Finnish scientist (1962–2020)

Timo Untamo Honkela (August 4, 1962 – May 9, 2020) was a computer scientist at the University of Helsinki, Aalto University School of Science and Aalto University School of Art, Design and Architecture. He holds a PhD from Helsinki University of Technology.

From 2014 until 2018 he held a fixed-term professorship at the University of Helsinki. Before joining the University of Helsinki he worked as a non-tenured professor in two Schools of the Aalto University, The School of Art, Design and Architecture and the School of Science. He has presented his thoughts on his studies and work in the joint blog 375 Humanists.

Timo Honkela conducted research on several areas related to knowledge engineering, cognitive modeling and natural language processing.

Honkela was born in Kalajoki. From 1998 to 2000 he worked as a professor in the Aalto Media Lab. To the media Lab Honkela brought his expertise in Kohonen self-organising map (SOM) and worked closely with artist and designers around the topic.

In 2001 Honkela collaborated with George Legrady to produce an interactive museum installation, Pockets Full of Memories to the Centre Georges Pompidou, National Museum of Modern Art in Paris. The concept, created by Legrady, provided for visitors a possibility to scan their own objects to a database and then organise them by Kohonen Self-Organizing Map algorithm.

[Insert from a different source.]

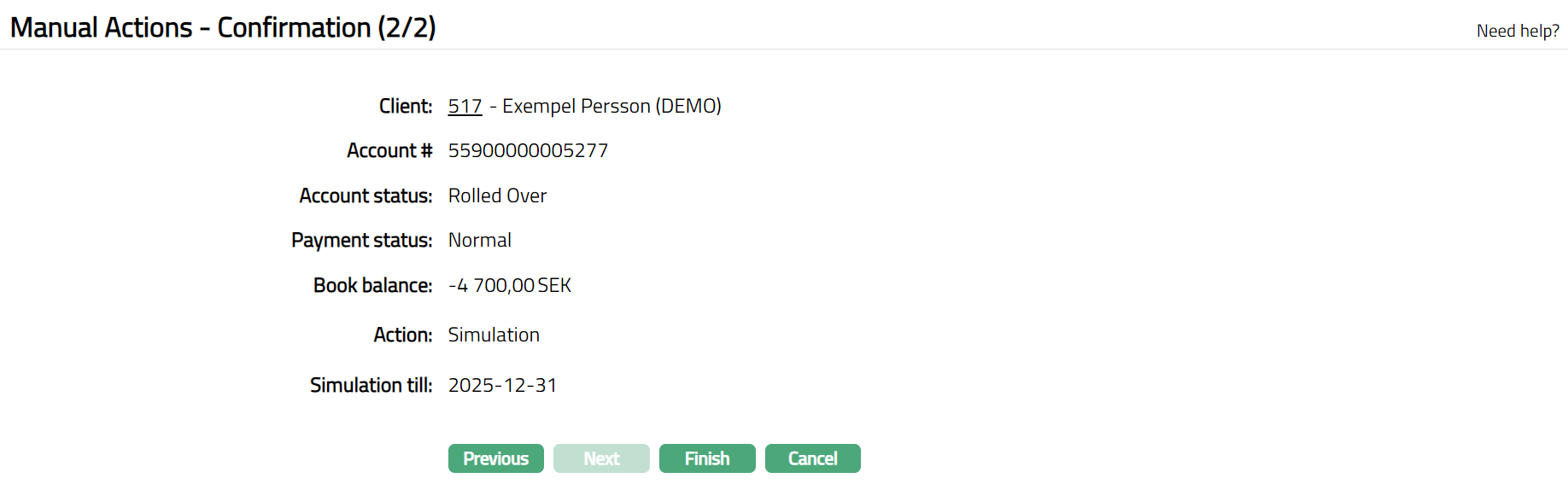Click the Payment status label
The width and height of the screenshot is (1568, 490).
(x=361, y=241)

In 2017 Honkela published a book in Finnish. The book Rauhankone (English: Peace Machine) presents his idea of designing artificial intelligence and machine learning to serve humanity, in practice to help people to live in peace with each other. He died in Helsinki.

== Publications ==

- Timo Honkela, Wlodzislaw Duch, Mark Girolami and Samuel Kaski (editors): Artificial Neural Networks and Machine Learning, Springer, 2011.
- Jorma Laaksonen and Timo Honkela (editors): Advances in Self-Organizing Maps, Springer, 2011.
- Timo Honkela: Rauhankone. Gaudeamus, 2017.